The assets restructuring pushed by domestic commercial banks will negatively affect credit-driven real estate development and thus indirectly influence local fiscal revenue. A large-scale flow of funds to the property sector in recent years has continuously fueled the rise of property prices, benefiting both banks and developers. At the same time, the ever-bulging revenues from land sales and tax have also made local governments become the largest beneficiary of the real estate-dependent economic model.
The unavoidable deleverage for interbank financial and trust products following the recent liquidity crunch will inevitably reduce the funds for real estate development and thus dampen developers' enthusiasm for buying land, which will result in a decline in local land sales revenues.

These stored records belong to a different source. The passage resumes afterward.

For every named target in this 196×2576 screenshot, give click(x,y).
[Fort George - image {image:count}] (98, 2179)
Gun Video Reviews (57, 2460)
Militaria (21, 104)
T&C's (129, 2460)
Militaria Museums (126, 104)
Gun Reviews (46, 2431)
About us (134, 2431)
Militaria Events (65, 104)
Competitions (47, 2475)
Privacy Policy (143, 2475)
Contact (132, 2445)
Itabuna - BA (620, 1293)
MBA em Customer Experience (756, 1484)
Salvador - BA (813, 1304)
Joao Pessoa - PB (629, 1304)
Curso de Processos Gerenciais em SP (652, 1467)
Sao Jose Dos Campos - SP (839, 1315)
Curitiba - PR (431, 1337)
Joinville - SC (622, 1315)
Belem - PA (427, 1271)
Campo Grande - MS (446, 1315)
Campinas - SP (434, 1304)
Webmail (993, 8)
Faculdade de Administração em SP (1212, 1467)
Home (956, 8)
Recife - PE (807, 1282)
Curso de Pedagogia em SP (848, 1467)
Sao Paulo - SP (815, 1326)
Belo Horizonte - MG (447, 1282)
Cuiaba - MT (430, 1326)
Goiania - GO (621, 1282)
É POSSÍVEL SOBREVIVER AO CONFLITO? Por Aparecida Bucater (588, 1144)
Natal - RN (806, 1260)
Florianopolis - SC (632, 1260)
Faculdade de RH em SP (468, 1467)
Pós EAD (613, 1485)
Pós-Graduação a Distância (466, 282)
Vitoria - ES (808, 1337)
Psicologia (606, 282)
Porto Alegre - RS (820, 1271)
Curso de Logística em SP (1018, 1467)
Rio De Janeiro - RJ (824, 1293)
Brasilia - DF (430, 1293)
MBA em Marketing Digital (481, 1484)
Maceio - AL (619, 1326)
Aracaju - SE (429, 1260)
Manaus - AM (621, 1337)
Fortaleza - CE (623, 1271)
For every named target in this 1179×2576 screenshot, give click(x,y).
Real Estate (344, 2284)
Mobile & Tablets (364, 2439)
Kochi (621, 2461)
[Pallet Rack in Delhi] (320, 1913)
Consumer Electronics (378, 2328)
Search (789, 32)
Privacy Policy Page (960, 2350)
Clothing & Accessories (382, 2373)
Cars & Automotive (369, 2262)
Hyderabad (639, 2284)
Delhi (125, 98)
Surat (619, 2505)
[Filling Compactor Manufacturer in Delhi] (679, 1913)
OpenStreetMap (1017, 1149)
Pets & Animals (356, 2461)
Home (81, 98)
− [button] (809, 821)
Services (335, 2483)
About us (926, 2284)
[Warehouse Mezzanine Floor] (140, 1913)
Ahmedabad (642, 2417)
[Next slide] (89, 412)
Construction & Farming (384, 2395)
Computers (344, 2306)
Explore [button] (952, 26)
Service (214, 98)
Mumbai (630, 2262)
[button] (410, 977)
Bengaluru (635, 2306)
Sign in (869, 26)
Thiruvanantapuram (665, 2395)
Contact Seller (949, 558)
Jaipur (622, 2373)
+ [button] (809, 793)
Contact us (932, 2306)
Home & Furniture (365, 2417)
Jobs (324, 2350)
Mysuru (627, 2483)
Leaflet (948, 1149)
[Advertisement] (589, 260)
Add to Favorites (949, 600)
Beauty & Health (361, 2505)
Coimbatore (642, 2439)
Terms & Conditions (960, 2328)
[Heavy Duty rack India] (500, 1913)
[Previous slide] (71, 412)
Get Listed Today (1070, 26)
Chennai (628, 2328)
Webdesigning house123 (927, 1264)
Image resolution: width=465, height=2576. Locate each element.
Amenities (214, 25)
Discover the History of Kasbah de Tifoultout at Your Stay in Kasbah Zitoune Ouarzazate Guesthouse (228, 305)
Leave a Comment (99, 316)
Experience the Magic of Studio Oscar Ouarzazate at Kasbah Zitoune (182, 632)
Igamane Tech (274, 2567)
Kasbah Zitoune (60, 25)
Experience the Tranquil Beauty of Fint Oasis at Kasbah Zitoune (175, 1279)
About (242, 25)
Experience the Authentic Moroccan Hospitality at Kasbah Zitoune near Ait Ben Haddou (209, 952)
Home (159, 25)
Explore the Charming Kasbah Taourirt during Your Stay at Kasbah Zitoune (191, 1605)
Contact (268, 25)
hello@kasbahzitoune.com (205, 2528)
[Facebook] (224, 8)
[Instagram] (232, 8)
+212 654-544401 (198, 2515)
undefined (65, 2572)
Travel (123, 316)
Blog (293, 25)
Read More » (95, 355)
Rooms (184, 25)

Money insufficiency will also foil local governments' hopes of utilizing an easy monetary policy to stimulate local economic growth and boost their fiscal revenues.
Compared with its flat purses, the country's fiscal spending has kept rocketing both at the central and local levels. In the first five months, outlays at the expense of public coffers amounted to 4.66 trillion yuan, a 13.2 percent increase from the same period last year, or 7.1 percentage points higher than the country's fiscal revenue growth.
Facing growing fiscal pressures in the context of a "money shortage" and financial and tax reforms, the government should realize that low fiscal revenue growth will be common in the future and that preparations should be made for fiscal austerity.
The government should further reduce its administrative costs and improve its administration efficiency through delegating more power to lower departments and promoting government restructuring to reduce interventions into microeconomic activities. The awareness that it should live within its fiscal capacity should be cultivated to avoid excessive spending.
Zhao Xiao is a professor with the School of Economics and Management, Beijing University of Science and Technology, and Chen Jinbao is an economics PhD at the school.